◆ **DATASET RECORDS**:
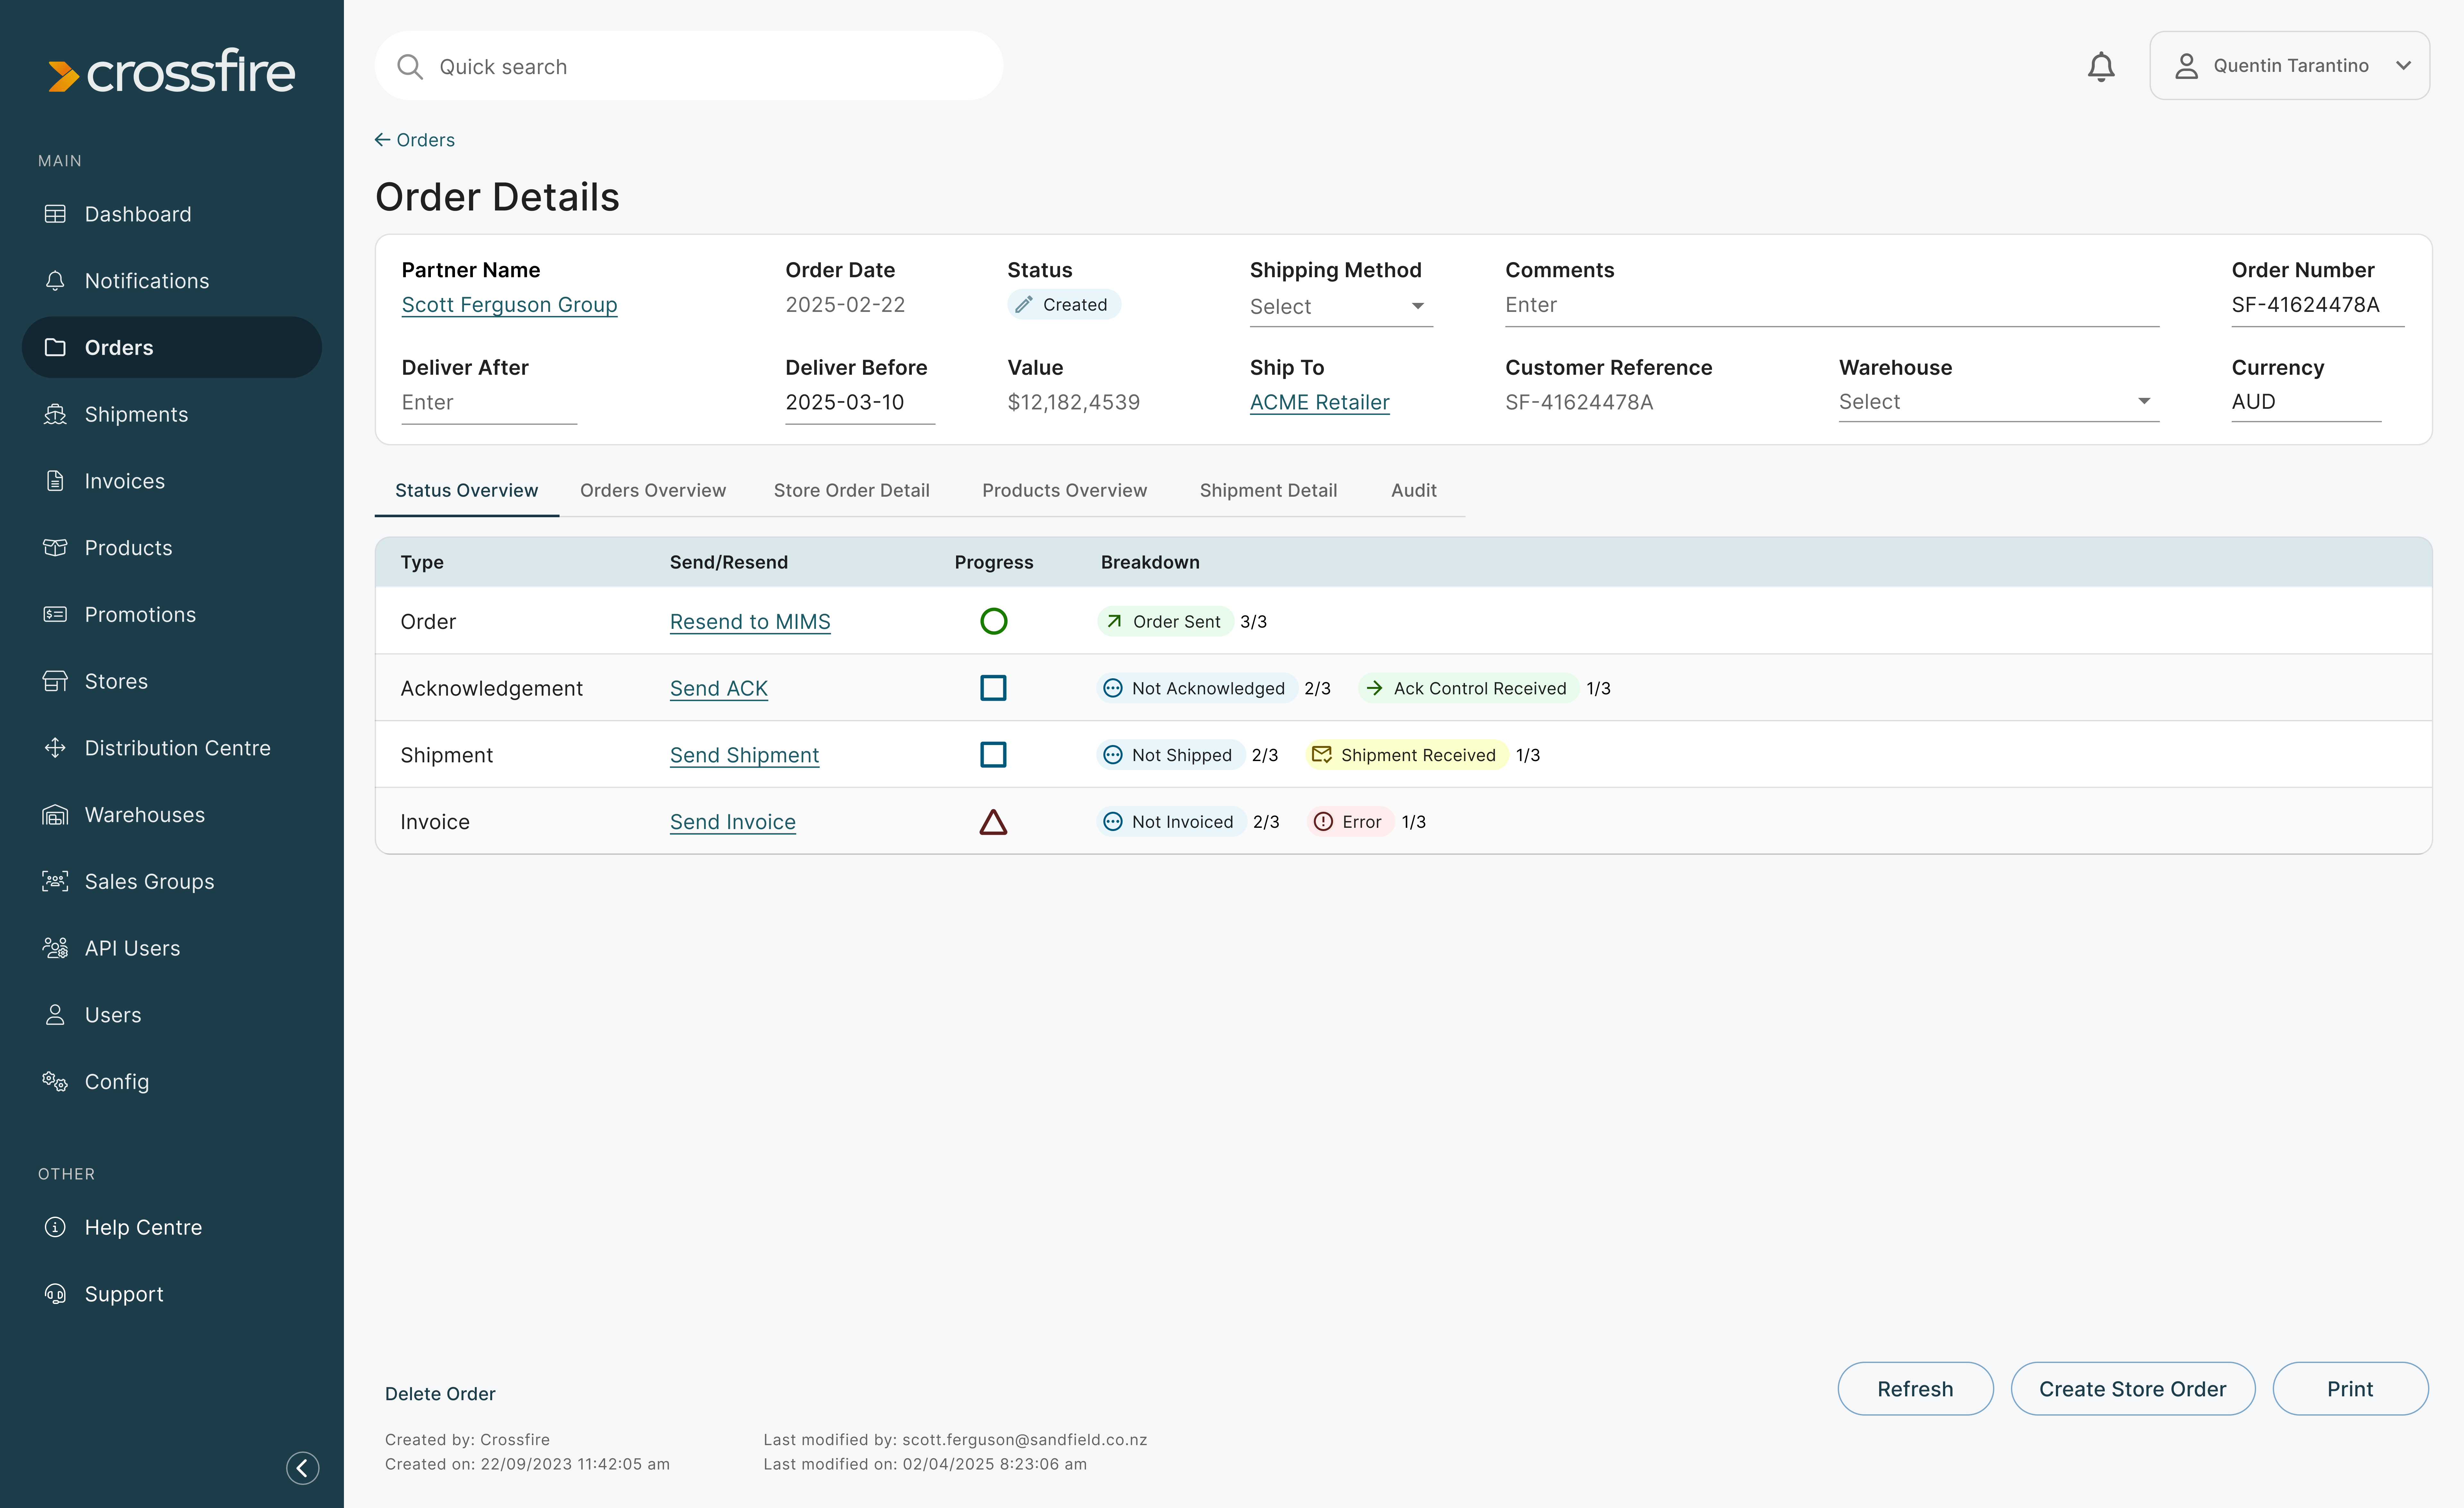This screenshot has height=1508, width=2464.
Task: Open the Quentin Tarantino user menu
Action: click(2289, 66)
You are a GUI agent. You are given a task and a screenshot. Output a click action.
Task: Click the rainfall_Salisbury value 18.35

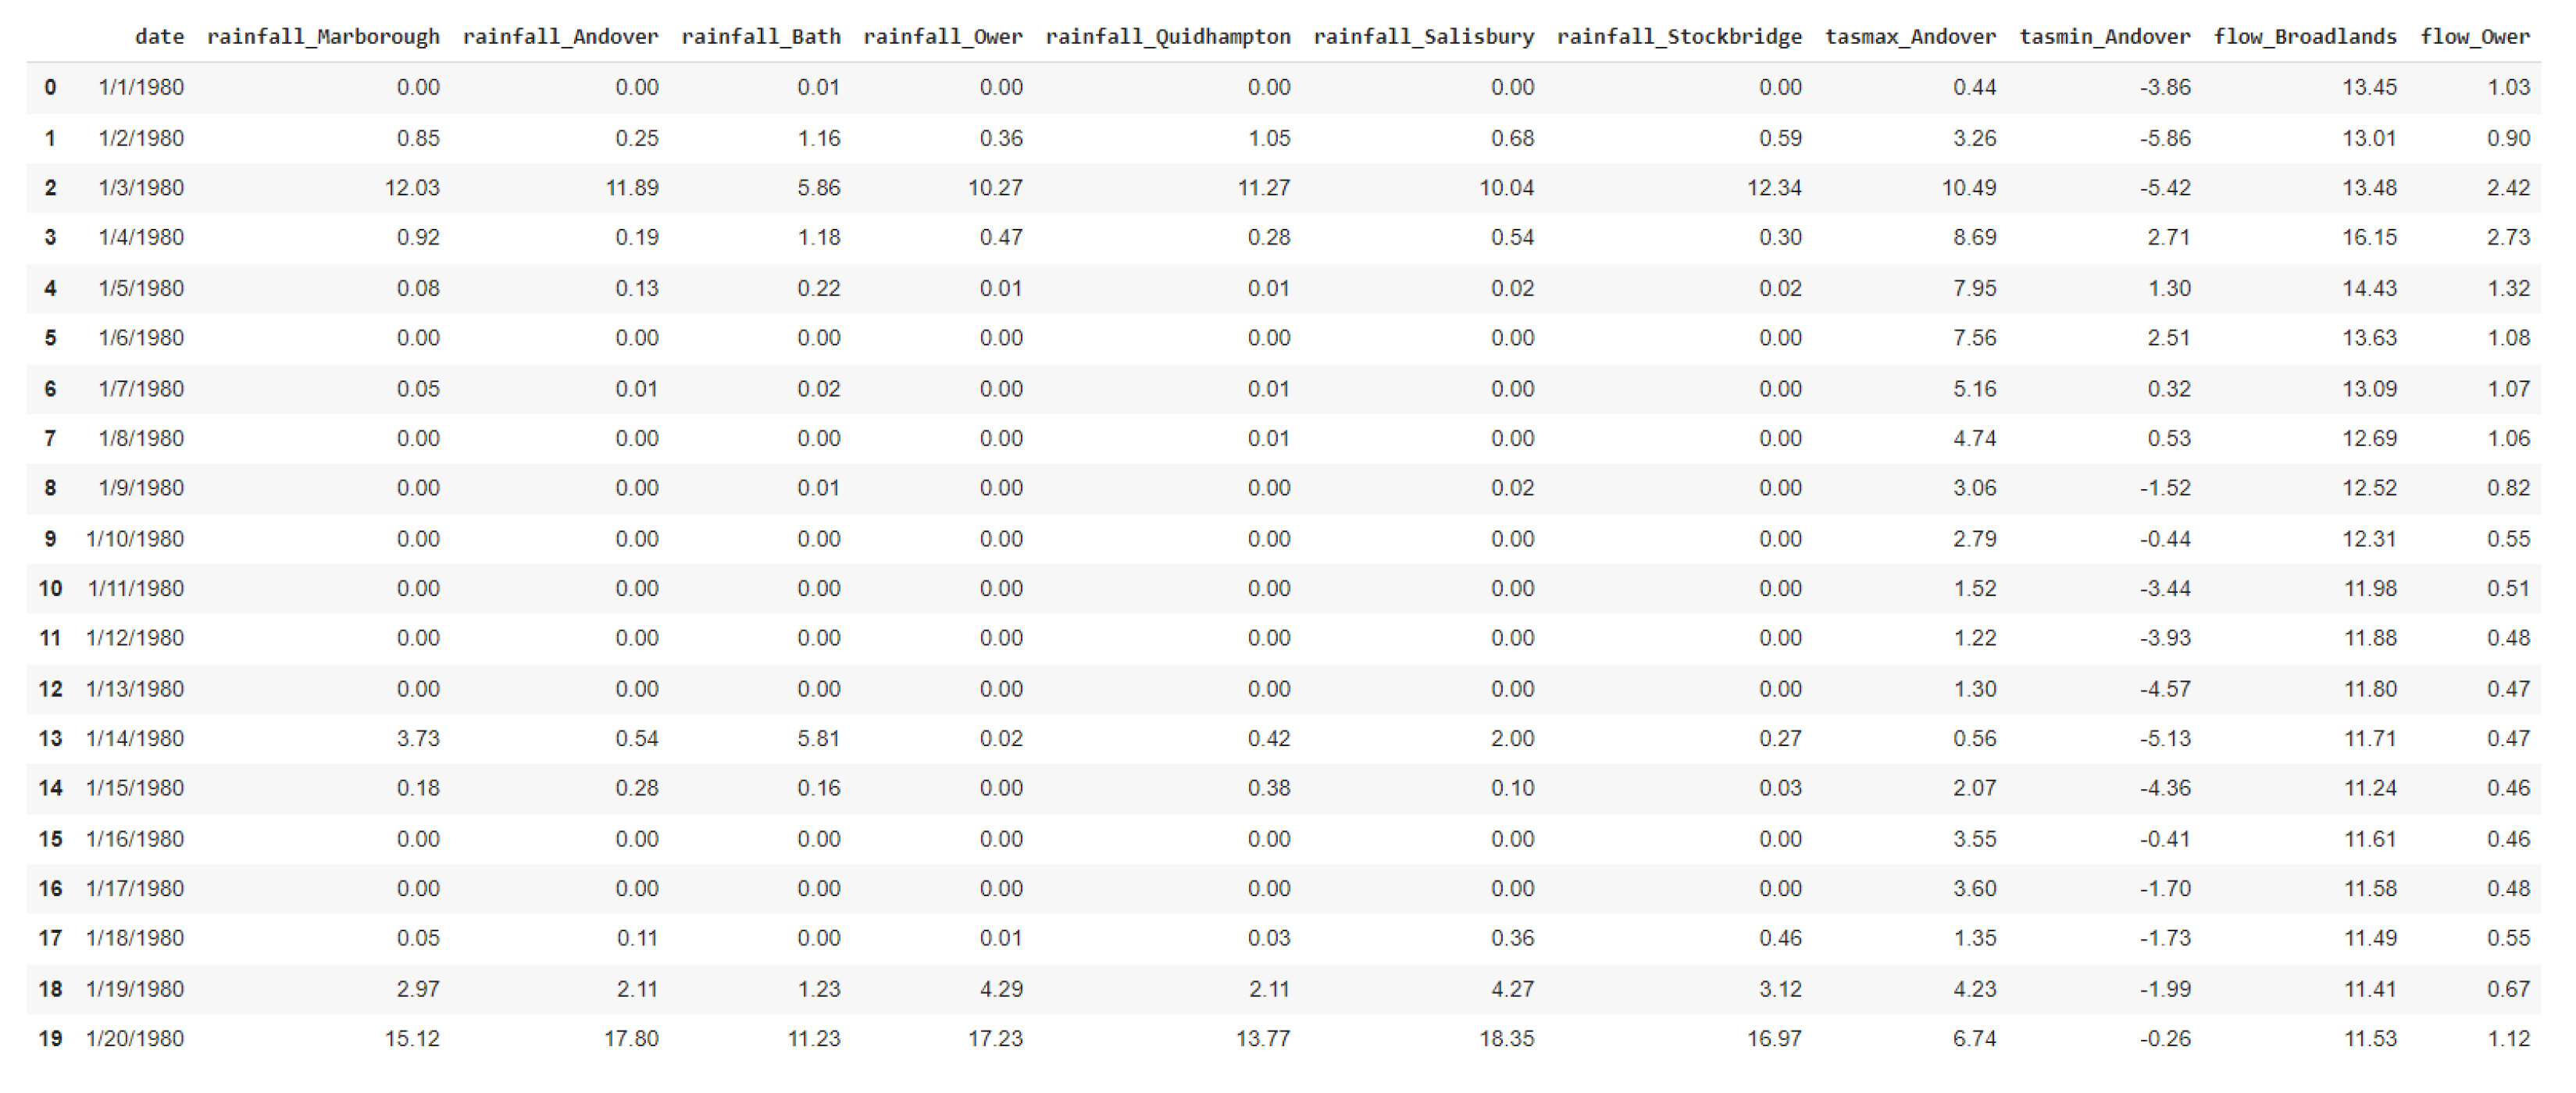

◆ **YOUR INSTRUCTIONS**: With pictures excluded, copy exactly the lines from the line containing "You are a GUI" through the last line of the listing above, both ends included.

◆ **ANSWER TO THIS EXERCISE**:
You are a GUI agent. You are given a task and a screenshot. Output a click action.
Task: Click the rainfall_Salisbury value 18.35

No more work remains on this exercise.